Sürdürülebilir kalkınma için ekonominin sürdürülebilir olması, ekonomik faaliyetlerin bireylerin ve toplumların tüm gereksinimini gelecek kuşakların çıkarlarını da gözeterek, aktif bir şekilde karşılamasıdır. Sürdürülebilir ekonomi sistemlerinde, ekonomik şartlar bireylerin veya kuruluşların girişimlerini destekleyecek şekilde yapılandırılmalıdır. Ekonomik sistemler de devletler borç yönetimini (borçlanmalar) bugünün insanlarının ve gelecek kuşakların birey ve toplum olarak ihtiyaçlarını karşılama kapasitelerine zarar vermeyecek şekilde yürütmelidir. Ayrıca yatırımcılar ve yatırımlar için güvenli ortamlar oluşturulmalı, hayati öneme sahip sektörler (sağlık, eğitim vb.) yatırım yapılmasına teşvik edilmeli, piyasa hareketlerinin dengesiz seyretmesine engel olunmalı, çevresel sorumluluklar dahilin de yüksek kâr elde edilebilecek sistemlere yatırım yapılmalıdır (Özkan, 2017).

Ekonomik sistemlerin sürdürülebilirliği için mal ve hizmetlerin üretiminden tüketimine kadar geçen süreç, hatta tüketim sonrası süreç sürdürülebilirlik çerçevesinde planlanmalıdır. Mal ve hizmetlerin üretiminde kaynaklar en tasarruflu şekilde kullanılmalı ve ürünler çevreye ve insan sağlığına en az zarar veren ham

maddelerden yapılmalı, üretim teknolojileri çevre sağlığını koruyucu önlemler almalı, tüketim ve sonrası süreç için ise ürünler olabildiğince geri dönüşümü mümkün maddelerden yapılmalıdır.
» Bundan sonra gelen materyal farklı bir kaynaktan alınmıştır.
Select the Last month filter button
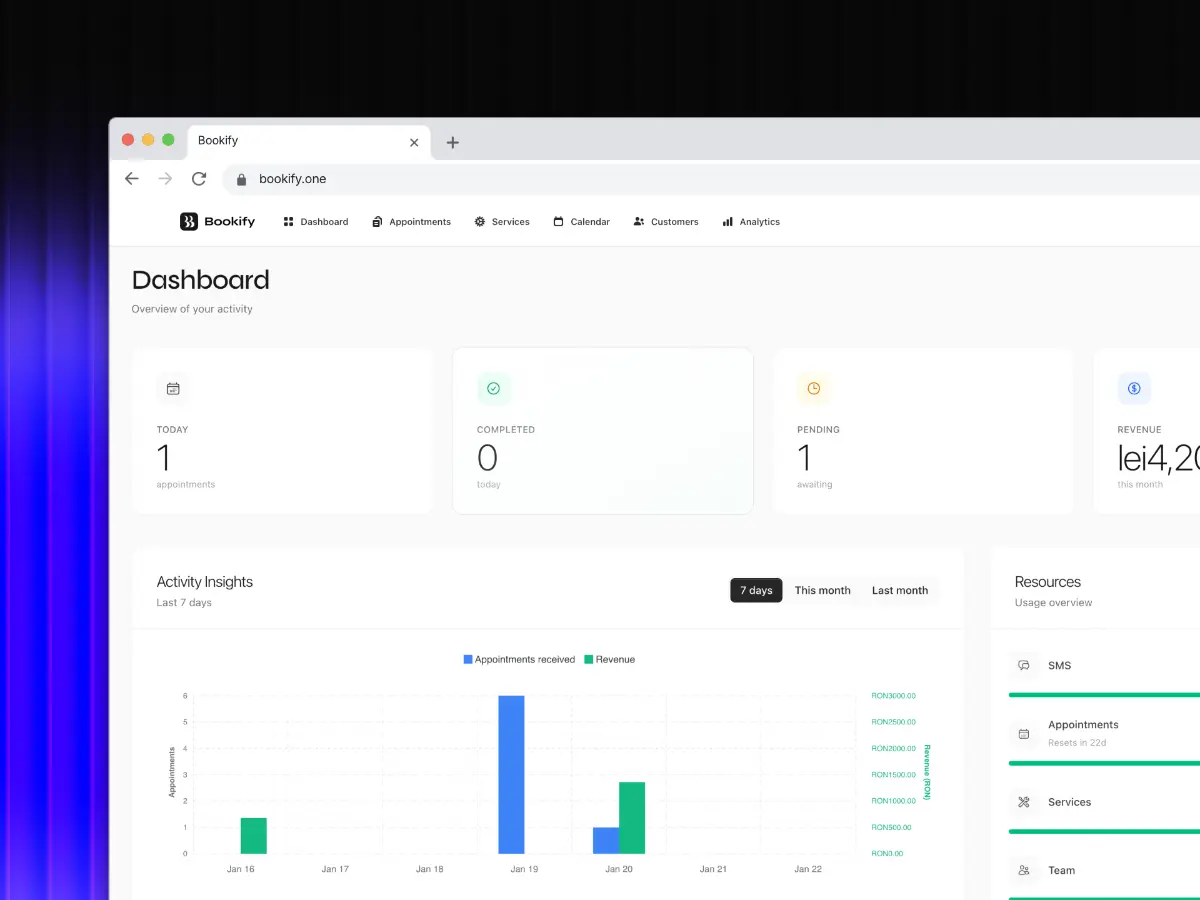[899, 590]
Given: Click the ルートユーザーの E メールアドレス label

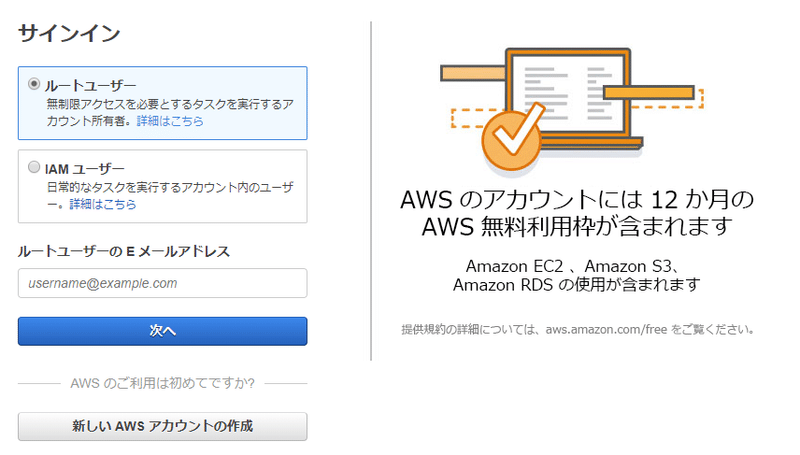Looking at the screenshot, I should (124, 251).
Böylece atıkların geri dönüşümü ile ham madde kullanımı ve çevre kirliliği azaltılabileceği gibi geri dönüşüm ile ekonomik kazanç da sağlanabilir (Yücel, 2003).

Sürdürülebilir kalkınma açlık, yoksulluk ve işsizlik ile mücadele eder. Bu nedenle, sürdürülebilir ekonomi sistemleri toplumun sürdürülebilirliğini sağlamak için tüm bireylere gelir ve istihdam sağlamakla yükümlüdür. Sürdürülebilir kalkınma tüm dünyayı ilgilendiren, birlikte hareket edilmesi gereken, küresel ölçekte değerlendirilmesi gereken bir konudur. Bu nedenle sürdürülebilir ekonomi de uluslar arası boyutta var olmalıdır. Bu nedenle devletlerin birbiri ile adil ticaret çerçevesinde ticaret yapması, farklı bölgelere yapılan yatırımlar uluslar arası ticaretin canlı tutulması oldukça önemlidir (Yüksek, 2010).

Daha öncede bahsedildiği gibi çevre, ekonomi ve toplum sürdürülebilir kalkınmanın üç ana sütunudur. Bu alanlarda sürdürülebilirlik sağlanmadığı sürece sürdürülebilir kalkınmadan bahsedilemez (Özsoy, 2015).